Comunicato Stampa
L'INQUINAMENTO NEL 2000. I DATI CONFERMANO LA VALIDITÀ
DEL GIOVEDÌ DEL POLMONE

 

Il giovedì è davvero "del polmone"? I dati dell'Arpa confermano questa tesi. A seconda delle fasce orarie, i valori di biossido d'azoto, monossido di carbonio e micropolveri si riducono, durante il "giovedì del polmone", anche del 22 per cento. Le differenze più alte tra la media degli altri giorni della settimana e quella del giovedì si raggiunge al mattino, tra le nove e le tredici, mentre al pomeriggio le differenze scendono sensibilmente.

Nella tabella seguente è possibile confrontare i decrementi percentuali del giovedì rispetto alla media del martedì e del mercoledì, oppure alla media del martedì, del mercoledì e del venerdì. Per NO2 e CO sono compresi i periodi dal 1 gennaio al 2 aprile e dal 6 novembre al 31 dicembre, quando il blocco del giovedì del polmone era esteso a tutte le auto non catalizzate, mentre tra aprile e ottobre il blocco era limitato ai soli diesel. Per le Pm10 i dati sono riferiti soltanto agli ultimi due mesi dell'anno, perché da ottobre è attivo all'Arpa uno strumento di misurazione delle polveri che permette il calcolo automatico delle medie orarie, il Teom. A fronte di questa qualità, il Teom ha lo svantaggio di dare valori più bassi di quanto siano effettivamente, a causa dell'elevato calore prodotto dai raggi beta che servono a rilevare le polveri, calore che vaporizza in parte il particolato.

NO2
Gio contro mar/mer/ven 13,8 -0,63
Gio contro mar/mer 9,25 -1,82
CO
Gio contro mar/mer/ven 22,8 13,5
Gio contro mar/mer 20,3 15,8
PM10
Gio contro mar/mer/ven 13,6 4,6
Gio contro mar/mer 20,7 14,5

I grafici allegati visualizzano questa tendenza.

Le polveri di Charlie
Il calcolo delle polveri con il campionatore gravimetrico Charlie, lo strumento che è attivo a Torino dal luglio 1999 e che permette soltanto un calcolo medio giornaliero, misura un valore medio annuo di 71,9 mcg/mc. Questo strumento ci offre una media annua giornaliera per i diversi giorni della settimana.
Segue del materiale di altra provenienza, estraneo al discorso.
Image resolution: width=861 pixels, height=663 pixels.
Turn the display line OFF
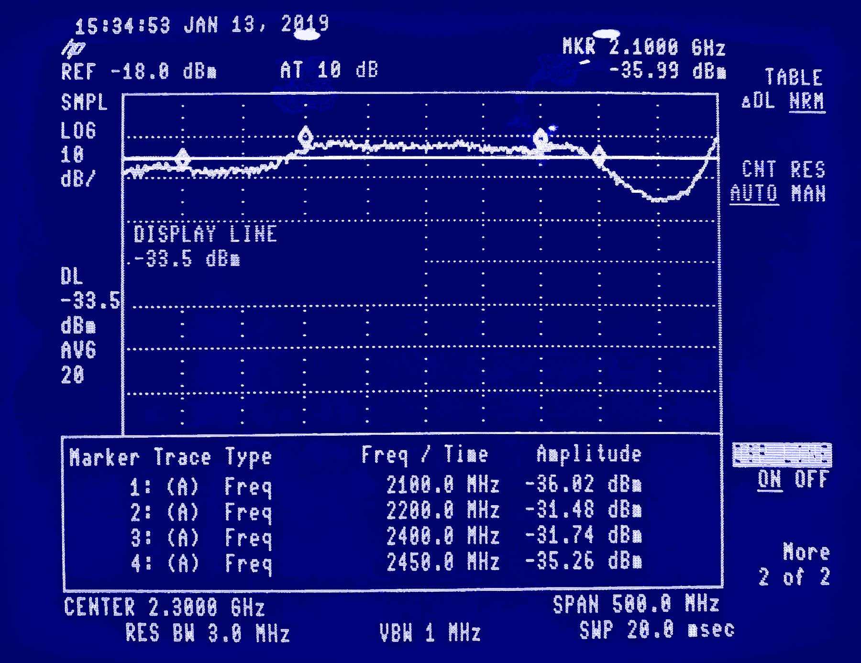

Anche da questi dati emerge la validità del giovedì del polmone, che mantiene una media più bassa rispetto agli altri giorni.

Medie giornaliere delle Pm10 nel 2000

Periodo lunedì martedì mercoledì giovedì venerdì sabato domenica MEDIA
1/01 - 2/04 110 123 107 89 111 111 90 105,64
3/04 - 30/07 41 57 53 56 57 52 40 50,89
31/07 - 3/09 32 36 46 44 43 37 35 39,14
4/09 - 5/11 83 63 76 72 69 62 62 69,65
6/11- 31/12 82 103 102 81 77 80 64 84,08
1/01 - 31/12 71,5 80,2 76,9 70,6 73,6 71,2 59,3 71,9

 

"Sacrifici insufficienti, ma utili"
"I sacrifici che abbiamo chiesto e che stiamo chiedendo agli automobilisti torinesi non sono inutili. Non sono sufficienti, ma sono utili - afferma l'assessore per l'Ambiente, Paolo Hutter - il giovedì nel 99 era il giorno della settimana con le micropolveri più alte".
"Nel 2000 - prosegue l'assessore - il giovedì con 70,6 è meglio (ovvero meno peggio) di tutti gli altri giorni della settimana, a parte la domenica. Dato che quantitativamente il traffico al giovedì diminuisce di poco, è la qualità che conta. Cioè stanno fermi i veicoli più inquinanti".
"In generale la qualità dell'aria nel 2000 è migliorata, anche grazie alle piogge dell'autunno. Il biossido di azoto è sceso alla Consolata da una media di 78 mcg nel 99 a una media di 69 nel 2000. Sono le micropolveri (pm10) il nostro problema, con una media di 71 che è quasi il doppio di quella prevista nella direttiva europea. Non sarà un unico provvedimento a salvarci, ma l'insieme di tutti i provvedimenti. Questo è il significato anche culturale delle domeniche a piedi. La prossima - conclude Hutter - è domenica".(m.m.)